Directions:
Below are some records. Return exactly the lines from the one containing "The image size is (651, 1395)." through the one containing "Open the eagle inventory search magnifier", both included, and only those.

Dataset entries:
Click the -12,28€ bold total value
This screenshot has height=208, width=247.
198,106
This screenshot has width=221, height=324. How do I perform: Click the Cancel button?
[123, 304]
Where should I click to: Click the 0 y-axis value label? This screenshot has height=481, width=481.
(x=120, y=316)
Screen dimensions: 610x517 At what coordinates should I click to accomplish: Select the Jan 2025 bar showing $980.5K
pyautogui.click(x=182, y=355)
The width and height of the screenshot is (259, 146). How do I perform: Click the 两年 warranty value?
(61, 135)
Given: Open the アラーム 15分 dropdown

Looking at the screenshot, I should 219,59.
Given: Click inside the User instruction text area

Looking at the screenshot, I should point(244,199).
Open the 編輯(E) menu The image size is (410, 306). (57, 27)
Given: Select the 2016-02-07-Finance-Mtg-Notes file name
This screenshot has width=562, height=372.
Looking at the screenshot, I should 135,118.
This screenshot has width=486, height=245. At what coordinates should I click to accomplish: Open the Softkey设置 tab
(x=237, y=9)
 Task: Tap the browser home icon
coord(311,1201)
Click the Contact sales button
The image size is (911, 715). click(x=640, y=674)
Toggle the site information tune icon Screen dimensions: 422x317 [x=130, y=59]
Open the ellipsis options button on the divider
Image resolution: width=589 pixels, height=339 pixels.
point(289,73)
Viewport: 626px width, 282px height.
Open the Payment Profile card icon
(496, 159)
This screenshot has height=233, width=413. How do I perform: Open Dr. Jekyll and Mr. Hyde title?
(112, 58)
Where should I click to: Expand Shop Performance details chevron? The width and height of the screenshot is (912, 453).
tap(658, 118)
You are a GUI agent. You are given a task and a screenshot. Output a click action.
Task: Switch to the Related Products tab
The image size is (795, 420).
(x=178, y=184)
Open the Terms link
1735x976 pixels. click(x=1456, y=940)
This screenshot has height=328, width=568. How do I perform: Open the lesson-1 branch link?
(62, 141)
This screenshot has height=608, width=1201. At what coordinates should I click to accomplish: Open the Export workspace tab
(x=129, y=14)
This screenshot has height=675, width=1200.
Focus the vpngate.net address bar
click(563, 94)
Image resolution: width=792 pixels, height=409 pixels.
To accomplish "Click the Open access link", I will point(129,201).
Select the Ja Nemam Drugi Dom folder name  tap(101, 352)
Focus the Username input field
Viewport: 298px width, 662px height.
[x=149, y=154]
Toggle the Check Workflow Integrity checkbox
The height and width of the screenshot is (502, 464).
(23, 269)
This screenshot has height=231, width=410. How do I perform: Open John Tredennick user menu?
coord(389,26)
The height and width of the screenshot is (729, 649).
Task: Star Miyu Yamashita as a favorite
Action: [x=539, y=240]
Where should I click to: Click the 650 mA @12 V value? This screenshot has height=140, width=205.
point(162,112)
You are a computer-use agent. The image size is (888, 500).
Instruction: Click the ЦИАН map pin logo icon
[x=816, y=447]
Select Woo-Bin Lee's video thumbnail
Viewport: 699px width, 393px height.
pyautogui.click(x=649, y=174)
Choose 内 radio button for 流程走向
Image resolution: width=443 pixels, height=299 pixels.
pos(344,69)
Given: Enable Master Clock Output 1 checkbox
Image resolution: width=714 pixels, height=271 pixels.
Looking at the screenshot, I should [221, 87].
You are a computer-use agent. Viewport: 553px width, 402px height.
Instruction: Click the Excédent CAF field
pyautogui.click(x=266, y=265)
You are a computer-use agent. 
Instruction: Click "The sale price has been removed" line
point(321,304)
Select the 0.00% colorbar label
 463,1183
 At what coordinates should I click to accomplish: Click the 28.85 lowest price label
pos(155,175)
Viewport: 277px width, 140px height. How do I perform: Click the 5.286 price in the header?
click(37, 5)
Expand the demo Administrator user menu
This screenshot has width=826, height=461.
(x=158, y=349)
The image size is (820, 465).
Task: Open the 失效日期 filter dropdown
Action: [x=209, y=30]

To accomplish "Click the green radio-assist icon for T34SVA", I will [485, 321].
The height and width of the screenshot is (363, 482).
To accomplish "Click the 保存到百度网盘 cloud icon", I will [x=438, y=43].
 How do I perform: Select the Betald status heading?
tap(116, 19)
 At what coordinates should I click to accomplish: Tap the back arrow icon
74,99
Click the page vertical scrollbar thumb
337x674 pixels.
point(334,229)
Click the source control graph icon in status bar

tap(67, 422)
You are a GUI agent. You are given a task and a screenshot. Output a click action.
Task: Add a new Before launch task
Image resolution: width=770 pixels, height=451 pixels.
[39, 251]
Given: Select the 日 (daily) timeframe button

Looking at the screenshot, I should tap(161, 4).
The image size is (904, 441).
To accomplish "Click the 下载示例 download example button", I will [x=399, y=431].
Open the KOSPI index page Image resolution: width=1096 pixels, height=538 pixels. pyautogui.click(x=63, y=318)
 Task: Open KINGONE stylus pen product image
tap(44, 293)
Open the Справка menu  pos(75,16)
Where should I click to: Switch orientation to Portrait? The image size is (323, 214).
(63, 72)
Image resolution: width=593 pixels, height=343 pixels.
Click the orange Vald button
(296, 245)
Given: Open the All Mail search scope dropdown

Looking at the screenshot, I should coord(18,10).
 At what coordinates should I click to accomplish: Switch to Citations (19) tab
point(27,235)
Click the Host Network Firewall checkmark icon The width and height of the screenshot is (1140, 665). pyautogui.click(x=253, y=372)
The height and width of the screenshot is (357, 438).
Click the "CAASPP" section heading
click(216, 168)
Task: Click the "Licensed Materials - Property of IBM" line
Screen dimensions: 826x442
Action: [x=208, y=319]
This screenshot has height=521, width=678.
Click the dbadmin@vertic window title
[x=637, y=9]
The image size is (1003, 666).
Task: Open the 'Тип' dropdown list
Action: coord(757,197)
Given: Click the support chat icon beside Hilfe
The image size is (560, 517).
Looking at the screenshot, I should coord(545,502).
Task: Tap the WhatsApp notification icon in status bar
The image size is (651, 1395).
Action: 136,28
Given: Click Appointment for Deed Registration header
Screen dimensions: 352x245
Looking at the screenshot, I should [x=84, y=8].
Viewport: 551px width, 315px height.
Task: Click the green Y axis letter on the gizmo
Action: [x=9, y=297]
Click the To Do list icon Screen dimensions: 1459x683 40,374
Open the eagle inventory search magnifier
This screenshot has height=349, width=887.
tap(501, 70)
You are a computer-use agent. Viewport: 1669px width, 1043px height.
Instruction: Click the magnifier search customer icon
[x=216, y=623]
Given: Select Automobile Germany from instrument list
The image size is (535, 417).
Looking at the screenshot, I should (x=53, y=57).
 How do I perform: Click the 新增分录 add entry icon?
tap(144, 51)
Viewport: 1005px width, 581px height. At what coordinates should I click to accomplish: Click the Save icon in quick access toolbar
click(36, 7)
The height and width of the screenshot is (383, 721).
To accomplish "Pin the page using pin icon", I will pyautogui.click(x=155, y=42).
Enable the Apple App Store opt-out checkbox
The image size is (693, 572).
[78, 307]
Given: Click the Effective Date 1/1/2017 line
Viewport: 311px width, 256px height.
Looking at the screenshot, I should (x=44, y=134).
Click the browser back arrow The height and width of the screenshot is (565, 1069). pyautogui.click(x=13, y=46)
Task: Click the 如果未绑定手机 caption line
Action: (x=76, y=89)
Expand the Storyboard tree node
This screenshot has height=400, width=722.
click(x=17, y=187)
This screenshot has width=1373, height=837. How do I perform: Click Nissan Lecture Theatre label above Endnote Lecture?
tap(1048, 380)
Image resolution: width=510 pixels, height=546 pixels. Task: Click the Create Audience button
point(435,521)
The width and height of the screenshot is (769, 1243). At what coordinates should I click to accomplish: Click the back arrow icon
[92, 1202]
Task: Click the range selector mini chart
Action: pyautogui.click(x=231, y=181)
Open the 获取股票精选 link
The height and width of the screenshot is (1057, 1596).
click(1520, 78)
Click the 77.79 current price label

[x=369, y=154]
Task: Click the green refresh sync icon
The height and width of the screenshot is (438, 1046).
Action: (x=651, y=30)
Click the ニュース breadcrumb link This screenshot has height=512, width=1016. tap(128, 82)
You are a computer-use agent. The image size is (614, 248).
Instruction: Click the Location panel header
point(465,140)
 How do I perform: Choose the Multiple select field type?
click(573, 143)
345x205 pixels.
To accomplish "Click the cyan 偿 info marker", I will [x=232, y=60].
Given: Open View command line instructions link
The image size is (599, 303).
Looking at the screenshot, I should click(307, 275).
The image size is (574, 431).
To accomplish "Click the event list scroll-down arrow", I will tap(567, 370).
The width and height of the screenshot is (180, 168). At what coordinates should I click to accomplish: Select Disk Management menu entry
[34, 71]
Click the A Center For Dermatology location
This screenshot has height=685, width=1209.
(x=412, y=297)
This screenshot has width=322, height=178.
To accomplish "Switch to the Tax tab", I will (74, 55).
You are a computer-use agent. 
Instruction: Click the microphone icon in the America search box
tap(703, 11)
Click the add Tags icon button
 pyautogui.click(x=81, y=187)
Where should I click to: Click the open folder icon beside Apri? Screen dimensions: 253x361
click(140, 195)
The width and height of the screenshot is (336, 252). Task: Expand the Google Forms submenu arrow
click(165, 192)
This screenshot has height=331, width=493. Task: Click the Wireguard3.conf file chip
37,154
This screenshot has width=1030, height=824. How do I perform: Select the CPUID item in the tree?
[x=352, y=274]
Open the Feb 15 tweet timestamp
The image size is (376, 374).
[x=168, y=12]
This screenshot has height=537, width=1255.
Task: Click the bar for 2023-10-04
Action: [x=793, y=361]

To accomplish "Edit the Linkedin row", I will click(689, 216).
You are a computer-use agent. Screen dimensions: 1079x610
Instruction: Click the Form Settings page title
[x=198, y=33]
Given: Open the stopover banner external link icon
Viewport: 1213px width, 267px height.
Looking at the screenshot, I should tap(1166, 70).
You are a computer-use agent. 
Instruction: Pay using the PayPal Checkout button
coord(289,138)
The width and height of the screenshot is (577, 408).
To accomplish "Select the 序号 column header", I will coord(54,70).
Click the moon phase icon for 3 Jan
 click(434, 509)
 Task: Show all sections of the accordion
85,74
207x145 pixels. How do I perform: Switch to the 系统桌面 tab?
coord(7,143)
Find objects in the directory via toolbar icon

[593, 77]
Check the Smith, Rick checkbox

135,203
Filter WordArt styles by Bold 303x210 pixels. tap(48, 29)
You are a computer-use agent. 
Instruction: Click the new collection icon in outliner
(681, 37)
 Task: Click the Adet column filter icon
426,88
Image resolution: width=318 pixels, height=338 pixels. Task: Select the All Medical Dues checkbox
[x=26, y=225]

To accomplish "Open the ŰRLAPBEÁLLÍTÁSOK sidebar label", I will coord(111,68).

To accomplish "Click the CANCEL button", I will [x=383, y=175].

Answer to the problem:
The image size is (651, 1395).
Action: 136,28
Given: Click Appointment for Deed Registration header
Screen dimensions: 352x245
Looking at the screenshot, I should [x=84, y=8].
Viewport: 551px width, 315px height.
Task: Click the green Y axis letter on the gizmo
Action: [x=9, y=297]
Click the To Do list icon Screen dimensions: 1459x683 40,374
Open the eagle inventory search magnifier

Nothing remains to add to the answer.